SHORT PROBLEM
Pull out every line in the rows below that contains the string "Choose", treating uppercase and lowercase as different.

(Rows for locating words and elements)
——————

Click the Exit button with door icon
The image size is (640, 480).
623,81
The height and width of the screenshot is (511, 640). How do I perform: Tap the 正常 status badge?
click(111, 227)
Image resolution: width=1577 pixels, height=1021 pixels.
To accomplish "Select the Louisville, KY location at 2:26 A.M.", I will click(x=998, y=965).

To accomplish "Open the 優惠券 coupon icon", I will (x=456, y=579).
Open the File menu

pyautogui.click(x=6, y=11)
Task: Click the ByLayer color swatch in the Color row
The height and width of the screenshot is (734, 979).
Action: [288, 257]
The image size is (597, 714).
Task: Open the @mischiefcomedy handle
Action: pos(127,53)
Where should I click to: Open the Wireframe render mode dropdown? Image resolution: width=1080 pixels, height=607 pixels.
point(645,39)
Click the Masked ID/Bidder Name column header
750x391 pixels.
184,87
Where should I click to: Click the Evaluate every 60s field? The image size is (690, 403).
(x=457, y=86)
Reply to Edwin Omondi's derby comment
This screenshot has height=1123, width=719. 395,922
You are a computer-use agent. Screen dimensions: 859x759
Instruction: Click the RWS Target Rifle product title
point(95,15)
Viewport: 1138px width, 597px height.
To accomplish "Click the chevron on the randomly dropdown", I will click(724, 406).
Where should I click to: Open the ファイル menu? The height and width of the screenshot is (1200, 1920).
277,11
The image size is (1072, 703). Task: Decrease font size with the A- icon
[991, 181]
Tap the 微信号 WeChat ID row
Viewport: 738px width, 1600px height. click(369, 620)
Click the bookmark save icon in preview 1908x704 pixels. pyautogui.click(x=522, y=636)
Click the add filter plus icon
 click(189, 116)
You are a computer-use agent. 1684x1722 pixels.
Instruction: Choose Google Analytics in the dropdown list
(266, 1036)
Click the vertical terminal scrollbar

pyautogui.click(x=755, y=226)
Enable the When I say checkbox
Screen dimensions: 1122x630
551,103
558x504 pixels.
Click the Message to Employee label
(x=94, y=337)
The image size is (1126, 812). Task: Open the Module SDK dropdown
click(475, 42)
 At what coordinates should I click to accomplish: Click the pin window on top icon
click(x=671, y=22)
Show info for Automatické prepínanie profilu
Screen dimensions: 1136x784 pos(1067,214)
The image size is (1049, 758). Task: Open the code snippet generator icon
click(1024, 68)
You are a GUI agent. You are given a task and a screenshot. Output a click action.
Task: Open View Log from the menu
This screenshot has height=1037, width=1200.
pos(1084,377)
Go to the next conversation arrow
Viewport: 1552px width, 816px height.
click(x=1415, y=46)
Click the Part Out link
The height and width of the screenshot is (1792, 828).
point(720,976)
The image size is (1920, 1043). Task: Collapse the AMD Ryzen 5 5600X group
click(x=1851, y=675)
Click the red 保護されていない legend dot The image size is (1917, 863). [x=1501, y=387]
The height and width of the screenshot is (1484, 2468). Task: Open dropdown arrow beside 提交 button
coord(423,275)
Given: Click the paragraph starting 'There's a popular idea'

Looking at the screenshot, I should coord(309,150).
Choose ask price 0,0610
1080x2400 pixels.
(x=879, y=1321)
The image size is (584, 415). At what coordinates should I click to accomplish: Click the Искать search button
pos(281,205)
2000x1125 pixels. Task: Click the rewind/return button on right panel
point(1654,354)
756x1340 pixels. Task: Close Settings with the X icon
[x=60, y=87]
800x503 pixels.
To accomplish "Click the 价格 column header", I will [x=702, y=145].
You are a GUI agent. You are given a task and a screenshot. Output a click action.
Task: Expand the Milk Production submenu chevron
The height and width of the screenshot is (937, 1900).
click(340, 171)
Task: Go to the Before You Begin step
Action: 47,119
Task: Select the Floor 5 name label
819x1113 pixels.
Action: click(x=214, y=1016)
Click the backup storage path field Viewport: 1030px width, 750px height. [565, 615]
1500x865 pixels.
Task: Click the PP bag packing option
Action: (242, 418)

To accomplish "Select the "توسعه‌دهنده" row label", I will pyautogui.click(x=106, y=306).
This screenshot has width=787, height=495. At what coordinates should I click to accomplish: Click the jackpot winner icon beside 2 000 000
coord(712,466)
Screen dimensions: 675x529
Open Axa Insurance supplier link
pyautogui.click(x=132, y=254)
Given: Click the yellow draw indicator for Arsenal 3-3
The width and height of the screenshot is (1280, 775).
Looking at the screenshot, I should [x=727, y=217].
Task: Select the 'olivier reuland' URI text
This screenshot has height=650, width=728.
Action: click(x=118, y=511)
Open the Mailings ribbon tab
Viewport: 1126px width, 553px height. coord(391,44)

——————

WRITTEN RESPONSE
Instruction: Choose Google Analytics in the dropdown list
Choose ask price 0,0610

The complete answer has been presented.